Install libraries from a package repository

Databricks provides tools to install libraries from PyPI, Maven, and CRAN package repositories. See Cluster-scoped libraries for full library compatibility details.


Libraries can be installed from DBFS when using Databricks Runtime 14.3 LTS and below. However, any workspace user can modify library files stored in DBFS. To improve the security of libraries in a Databricks workspace, storing library files in the DBFS root is deprecated and disabled by default in Databricks Runtime 15.0 and above. See Storing libraries in DBFS root is deprecated and disabled by default.

Instead, Databricks recommends uploading all libraries, including Python libraries, JAR files, and Spark connectors, to workspace files or Unity Catalog volumes, or using library package repositories. If your workload does not support these patterns, you can also use libraries stored in cloud object storage.

PyPI package

  1. In the Library Source button list, select PyPI.

  2. Enter a PyPI package name. To install a specific version of a library, use this format for the library: <library>==<version>. For example, scikit-learn==0.19.1.


    For jobs, Databricks recommends that you specify a library version to ensure a reproducible environment. If the library version is not fully specified, Databricks uses the latest matching version. This means that different runs of the same job might use different library versions as new versions are published. Specifying the library version prevents new, breaking changes in libraries from breaking your jobs.

  3. (Optional) In the Index URL field enter a PyPI index URL.

  4. Click Install.

Maven or Spark package


To install Maven libraries on compute configured with shared access mode, you must add the coordinates to the allowlist. See Allowlist libraries and init scripts on shared compute.


For DBR 14.3 LTS and below, Databricks uses Apache Ivy 2.4.0 to resolve Maven packages. For DBR 15.0 and above, Databricks uses Ivy 2.5.1 or greater and the specific Ivy version is listed in Databricks Runtime release notes versions and compatibility.

The installation order of Maven packages may affect the final dependency tree, which can impact the order in which libraries are loaded.

  1. In the Library Source button list, select Maven.

  2. Specify a Maven coordinate. Do one of the following:

    • In the Coordinate field, enter the Maven coordinate of the library to install.

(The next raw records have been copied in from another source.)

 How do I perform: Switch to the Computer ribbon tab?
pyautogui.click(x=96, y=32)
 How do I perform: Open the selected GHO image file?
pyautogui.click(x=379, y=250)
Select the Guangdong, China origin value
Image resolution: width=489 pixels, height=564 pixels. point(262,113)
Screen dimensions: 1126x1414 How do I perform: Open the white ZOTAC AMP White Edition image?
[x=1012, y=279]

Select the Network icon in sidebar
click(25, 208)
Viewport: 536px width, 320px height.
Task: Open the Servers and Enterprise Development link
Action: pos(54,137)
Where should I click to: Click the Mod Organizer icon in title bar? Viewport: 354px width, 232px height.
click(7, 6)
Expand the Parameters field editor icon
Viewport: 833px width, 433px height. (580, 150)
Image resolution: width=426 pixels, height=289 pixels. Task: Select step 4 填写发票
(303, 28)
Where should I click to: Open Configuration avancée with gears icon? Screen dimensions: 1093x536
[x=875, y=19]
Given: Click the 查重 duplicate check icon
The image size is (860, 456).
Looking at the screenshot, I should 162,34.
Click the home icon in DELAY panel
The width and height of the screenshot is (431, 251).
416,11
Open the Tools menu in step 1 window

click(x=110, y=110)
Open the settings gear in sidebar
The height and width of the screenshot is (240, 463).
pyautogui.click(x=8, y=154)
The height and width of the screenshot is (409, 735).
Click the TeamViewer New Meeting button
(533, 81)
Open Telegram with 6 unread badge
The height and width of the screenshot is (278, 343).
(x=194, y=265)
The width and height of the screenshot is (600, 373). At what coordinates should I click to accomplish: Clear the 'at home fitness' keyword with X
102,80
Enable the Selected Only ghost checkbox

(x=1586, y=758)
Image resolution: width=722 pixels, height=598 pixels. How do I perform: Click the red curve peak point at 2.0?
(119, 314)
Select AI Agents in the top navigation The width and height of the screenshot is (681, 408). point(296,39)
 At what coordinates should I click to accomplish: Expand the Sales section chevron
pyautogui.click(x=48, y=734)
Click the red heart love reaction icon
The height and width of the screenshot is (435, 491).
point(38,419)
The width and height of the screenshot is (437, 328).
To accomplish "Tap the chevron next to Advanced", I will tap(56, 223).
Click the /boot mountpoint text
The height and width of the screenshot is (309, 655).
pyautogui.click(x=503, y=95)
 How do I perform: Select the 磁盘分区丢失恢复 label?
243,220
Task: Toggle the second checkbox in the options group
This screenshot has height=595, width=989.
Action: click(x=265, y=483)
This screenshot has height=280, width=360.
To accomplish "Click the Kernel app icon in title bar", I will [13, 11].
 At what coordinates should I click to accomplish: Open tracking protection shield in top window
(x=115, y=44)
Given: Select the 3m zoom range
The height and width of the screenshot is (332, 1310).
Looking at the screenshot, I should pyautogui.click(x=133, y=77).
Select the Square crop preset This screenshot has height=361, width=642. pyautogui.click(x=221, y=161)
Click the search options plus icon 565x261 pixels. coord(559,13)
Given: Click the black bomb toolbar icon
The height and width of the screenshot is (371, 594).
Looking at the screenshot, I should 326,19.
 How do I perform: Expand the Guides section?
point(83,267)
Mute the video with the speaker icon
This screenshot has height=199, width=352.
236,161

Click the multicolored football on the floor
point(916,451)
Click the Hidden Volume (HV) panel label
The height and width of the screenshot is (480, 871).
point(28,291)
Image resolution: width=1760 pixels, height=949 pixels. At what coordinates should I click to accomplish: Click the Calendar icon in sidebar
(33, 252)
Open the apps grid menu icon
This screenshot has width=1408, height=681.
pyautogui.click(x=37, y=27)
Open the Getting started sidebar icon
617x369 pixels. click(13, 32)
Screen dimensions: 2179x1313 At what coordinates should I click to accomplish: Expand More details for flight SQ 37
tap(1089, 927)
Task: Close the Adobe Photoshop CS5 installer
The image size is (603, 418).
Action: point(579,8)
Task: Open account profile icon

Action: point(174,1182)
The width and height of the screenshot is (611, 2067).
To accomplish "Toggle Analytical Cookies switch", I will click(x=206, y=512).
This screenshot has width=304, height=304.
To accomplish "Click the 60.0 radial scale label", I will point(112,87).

Maven coordinates are in the form groupId:artifactId:version; for example, com.databricks:spark-avro_2.10:1.0.0.

    • If you don’t know the exact coordinate, enter the library name and click Search Packages. A list of matching packages displays. To display details about a package, click its name. You can sort packages by name, organization, and rating. You can also filter the results by writing a query in the search bar. The results refresh automatically.

      1. Select Maven Central or Spark Packages in the drop-down list at the top left.

      2. Optionally select the package version in the Releases column.

      3. Click + Select next to a package. The Coordinate field is filled in with the selected package and version.

  3. (Optional) In the Repository field, you can enter a Maven repository URL.


    Internal Maven repositories are not supported.

  4. In the Exclusions field, optionally provide the groupId and the artifactId of the dependencies that you want to exclude (for example, log4j:log4j).


    Maven uses the closest-to-root version, and in the case of two packages vying for versions with different dependencies, the order matters, so it may fail when the package with an older dependency gets loaded first.

    To work around this, use the Exclusions field to exclude the conflicting library.

  5. Click Install.

CRAN package

  1. In the Library Source button list, select CRAN.

  2. In the Package field, enter the name of the package.

  3. (Optional) In the Repository field, you can enter the CRAN repository URL.

  4. Click Install.


CRAN mirrors serve the latest version of a library. As a result, you may end up with different versions of an R package if you attach the library to different clusters at different times. To learn how to manage and fix R package versions on Databricks, see the Knowledge Base.